Laporan Wartawan Tribunnews, Larasati Dyah Utami
TRIBUNNEWS.COM, JAKARTA - Kasus penculikan dan kekerasan seksual yang dilakukan PB (39), penjual bakso kepada seorang anak perempuan penyandang disabilitas memicu kemarahan publik.
Kementerian Pemberdayaan Perempuan dan Perlindungan Anak (Kemen PPPA) turut mengecam keras perbuatan pelaku terhadap korban yang merupakan anak perempuan penyandang disabilitas tersebut.
“Kami melalui Unit Pelaksana Teknis Pusat Pelayanan Terpadu Pemberdayaan Perempuan dan Anak (UPT P2TP2A) Provinsi DKI Jakarta telah berkoordinasi dan bekerja bersama dengan para penyidik Polda Metro Jaya dalam proses penyidikan kasus ini,” kata Nahar, Deputi Bidang Perlindungan Anak Kemen PPPA dalam keterangannya, Rabu (7/10/2020)
Pelaku, PB, diduga telah melanggar pasal 76E tentang pencabulan dan pasal 76F tentang penculikan pada Undang-Undang Nomor 35 Tahun 2014 tentang Perlindungan Anak.
Jika terbukti melanggar pasal 76D Undang-Undang Nomor 35 Tahun 2014 tentang Perlindungan Anak, atau menyetubuhi anak maka pelaku dapat diancam dengan hukuman pidana tambahan.

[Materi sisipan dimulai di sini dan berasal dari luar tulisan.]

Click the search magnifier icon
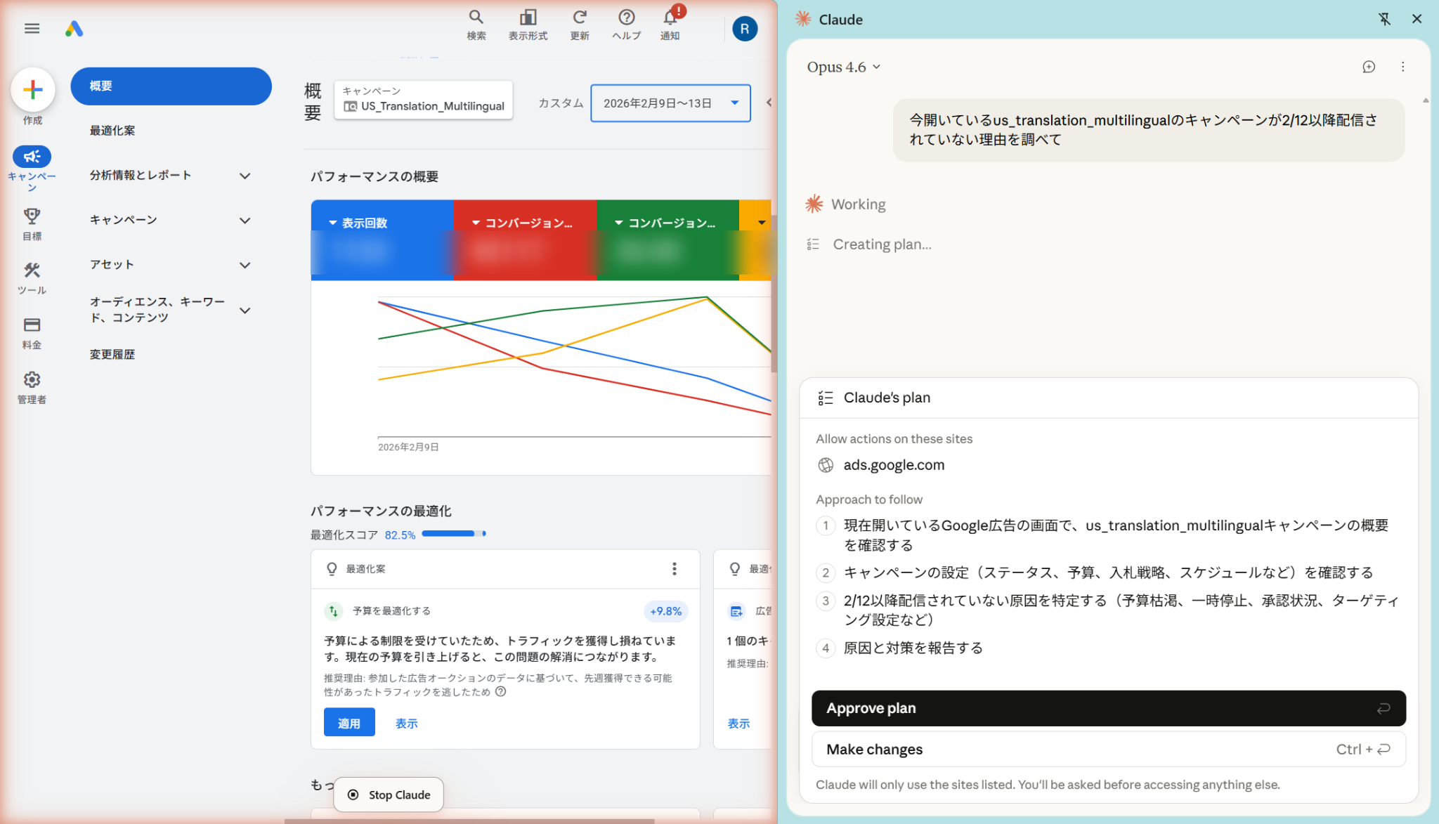Image resolution: width=1439 pixels, height=824 pixels. pos(476,18)
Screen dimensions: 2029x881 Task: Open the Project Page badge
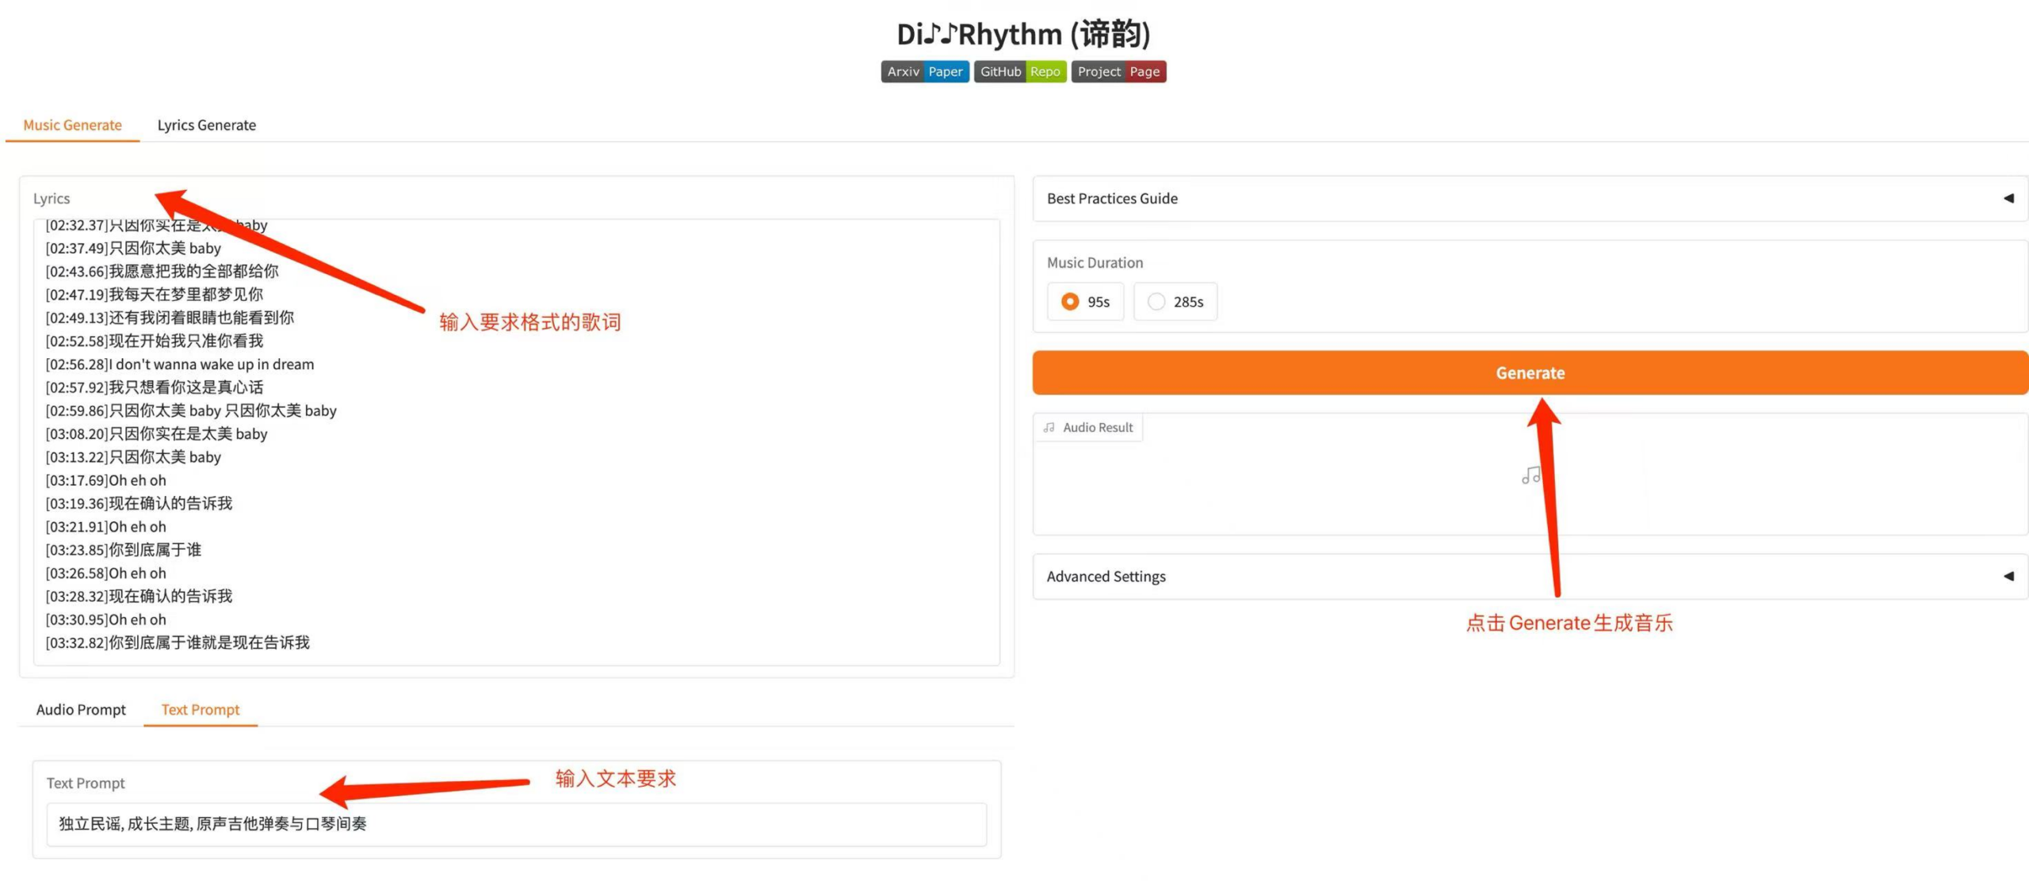[x=1118, y=71]
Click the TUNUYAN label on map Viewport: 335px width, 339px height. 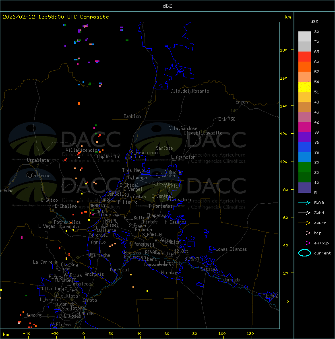[x=85, y=313]
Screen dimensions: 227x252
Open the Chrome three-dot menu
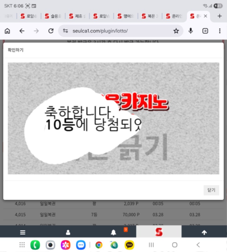(x=220, y=31)
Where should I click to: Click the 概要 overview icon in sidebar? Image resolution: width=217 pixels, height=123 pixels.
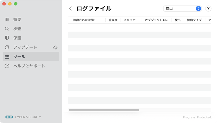pyautogui.click(x=7, y=19)
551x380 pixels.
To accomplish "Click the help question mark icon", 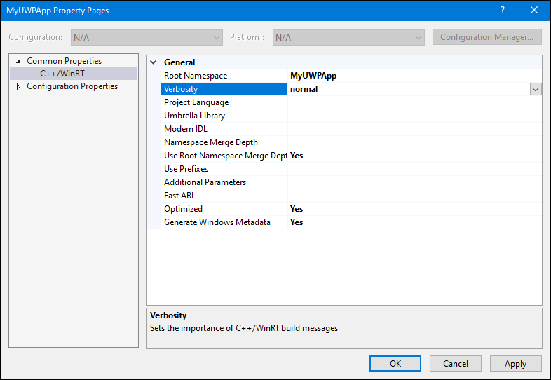I will (x=503, y=11).
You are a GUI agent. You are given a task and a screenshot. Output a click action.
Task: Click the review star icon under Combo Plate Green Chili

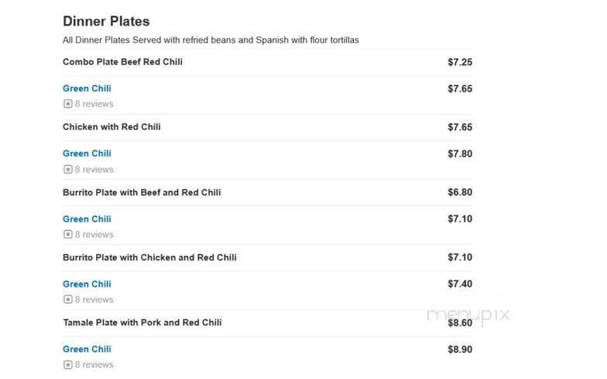(68, 104)
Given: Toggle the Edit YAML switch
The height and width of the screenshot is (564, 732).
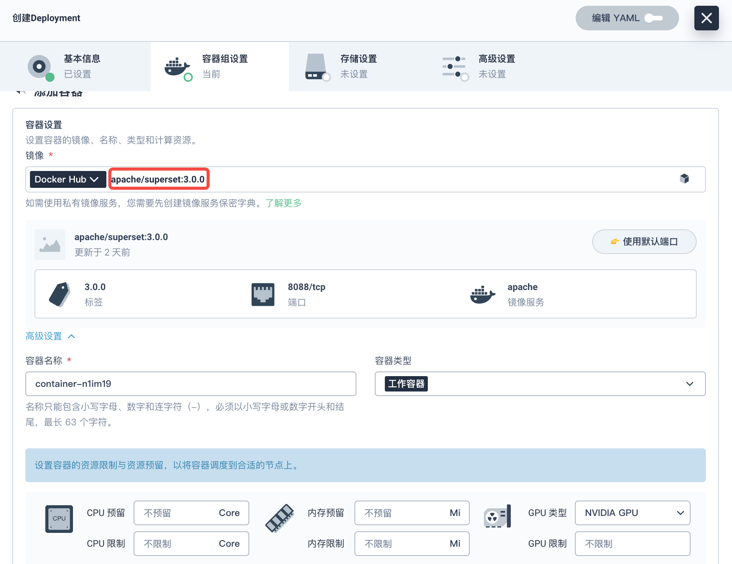Looking at the screenshot, I should click(653, 18).
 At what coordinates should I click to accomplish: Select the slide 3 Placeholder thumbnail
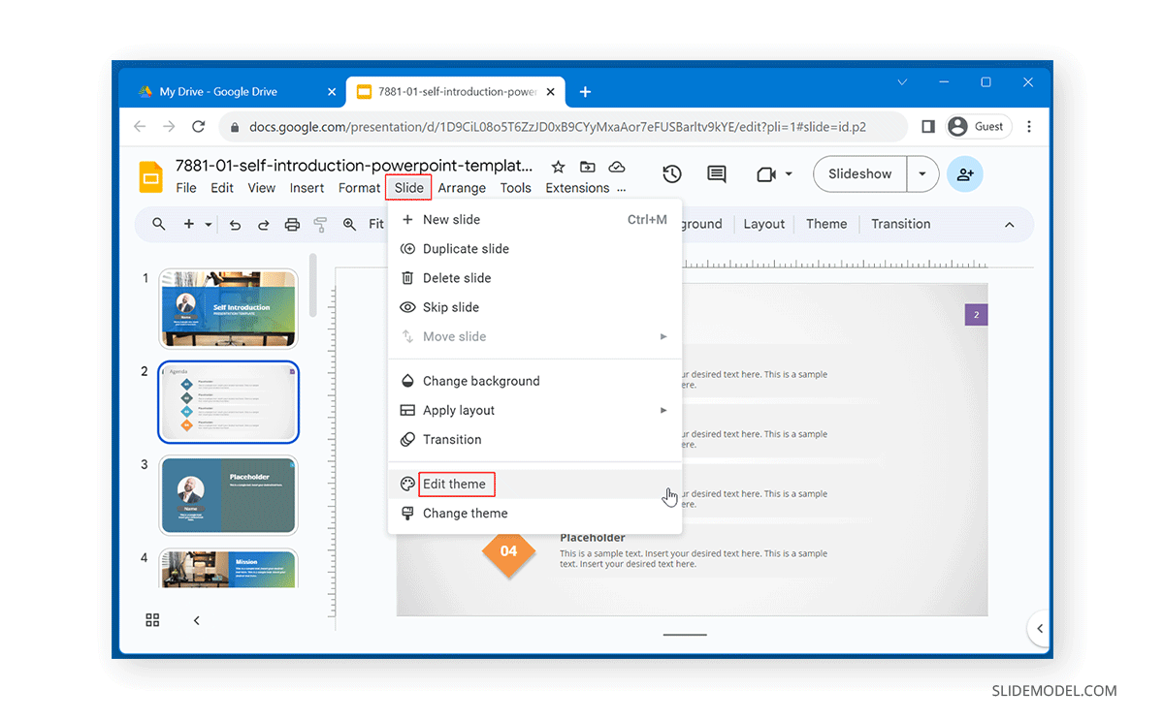pos(228,495)
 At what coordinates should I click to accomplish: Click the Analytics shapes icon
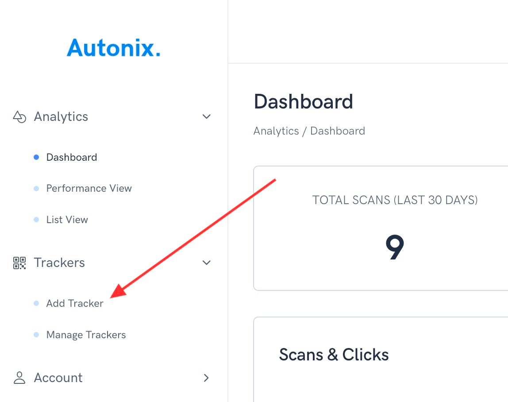(x=19, y=117)
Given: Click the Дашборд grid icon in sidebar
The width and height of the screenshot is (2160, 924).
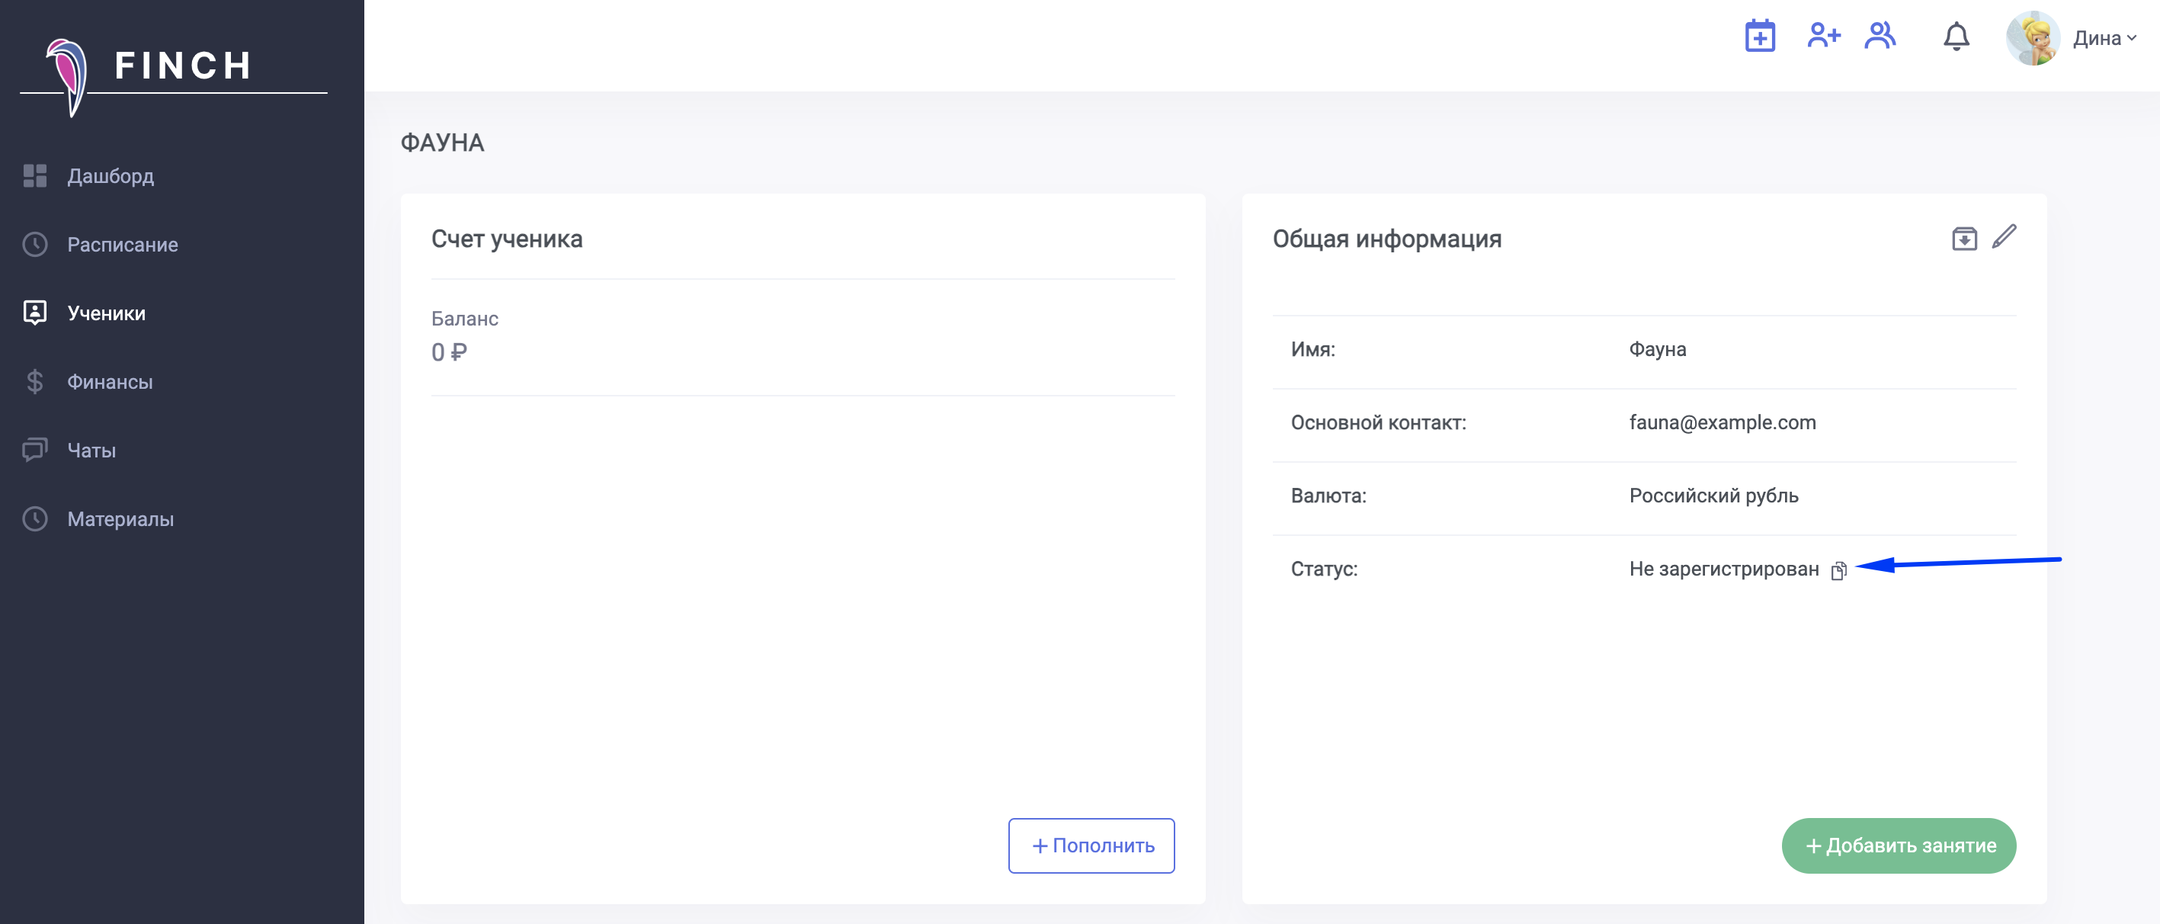Looking at the screenshot, I should click(34, 176).
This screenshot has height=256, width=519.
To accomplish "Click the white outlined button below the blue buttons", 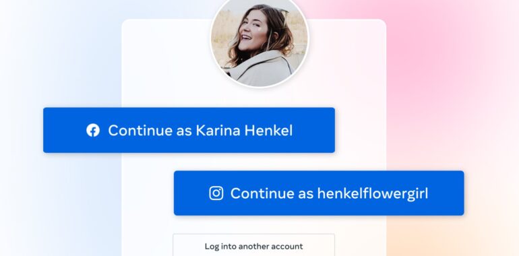I will coord(253,245).
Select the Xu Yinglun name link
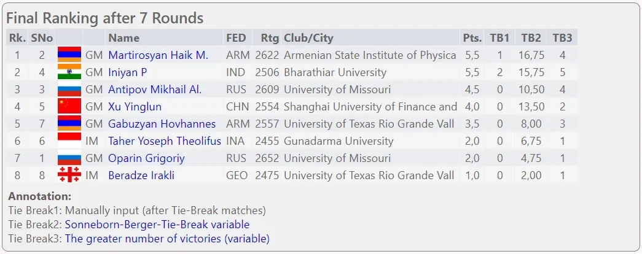This screenshot has height=254, width=642. [135, 107]
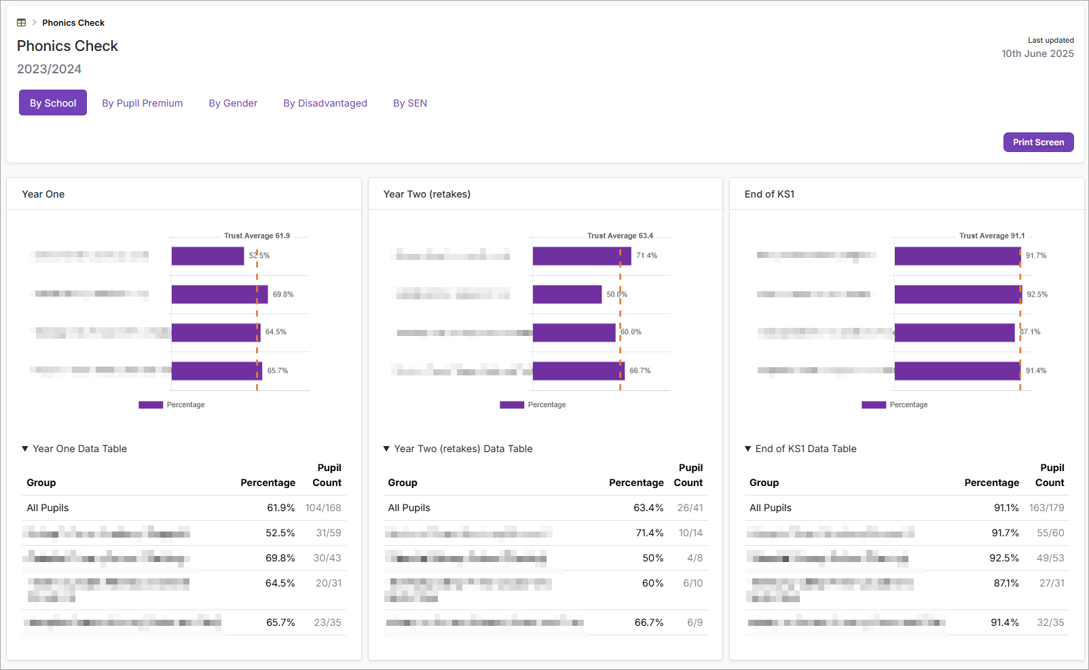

Baca: Mengaku Dendam karena Pernah Dipukuli, Ujang Bunuh Kakaknya Seorang Penyandang Disabilitas
Baca: Terbongkarnya Penculikan Anak Berkebutuhan Khusus, Pelaku Terlibat Kasus Penggelapan Gerobak Bakso
“Jika berdasarkan hasil penyidikan, tindak kejahatan pelaku memenuhi unsur pasal 76D Undang-Undang Perlindungan Anak atau melakukan persetubuhan, maka pelaku terancam mendapat pemberatan hukuman,” lanjutnya
Nahar menambahkan bahwa saat ini korban sudah dalam proses pendampingan untuk diberikan pemulihan, baik secara fisik maupun psikologis oleh tim paralegal dan psikolog UPT P2TP2A Provinsi DKI Jakarta.
Upaya penanganan terhadap kondisi korban yakni berupa asesmen, pendampingan psikososial, dan pendampingan proses hukum, seperti penyusunan Berita Acara Perkara (BAP) dan konsultasi hukum.
Adapun rencana tindak lanjut yang akan dilakukan antara lain berupa pemeriksaan psikologi sesuai dengan permintaan penyidik yang akan dilakukan oleh tim psikolog dan melakukan visum lanjutan terhadap korban yang didampingi oleh tim terkait.
Diketahui korban merupakan anak penyandang disabilitas mental kategori ADHD (Attention Deficit Hyperactivity Disorder).
Korban mengalami gangguan mental yang menyebabkan anak sulit memusatkan perhatian, serta memiliki perilaku impulsif dan hiperaktif, sehingga berdampak pada prestasi anak di sekolah.
Sebelumnya diberitakan korban diculik PB di kawasan Sunter, Jakarta Utara, kemudian berpindah ke Boyolali, Jawa Tengah, dan Jombang, Jawa Timur selama 23 hari, sejak 8-30 September 2020.
Selama disekap, korban diketahui telah mengalami kekerasan seksual yang dilakukan pelaku sebanyak 14 kali.
Kemen PPPA mengapresiasi keterlibatan masyarakat yang memungkinkan kasus ini teridentifikasi dengan cepat.
Menurut Nahar, peranan masyarakat adalah faktor kunci perlindungan bagi anak Indonesia.
“Kemen PPPA juga mengapresiasi tindakan POLRI, UPT P2TP2A atau Unit Pelaksana Teknis Daerah Perlindungan Perempuan dan Anak (UPTD PPA) yang selalu bersinergi dan saling mendukung dalam menangani kasus-kasus yang menjerat anak di daerah,” tutupnya.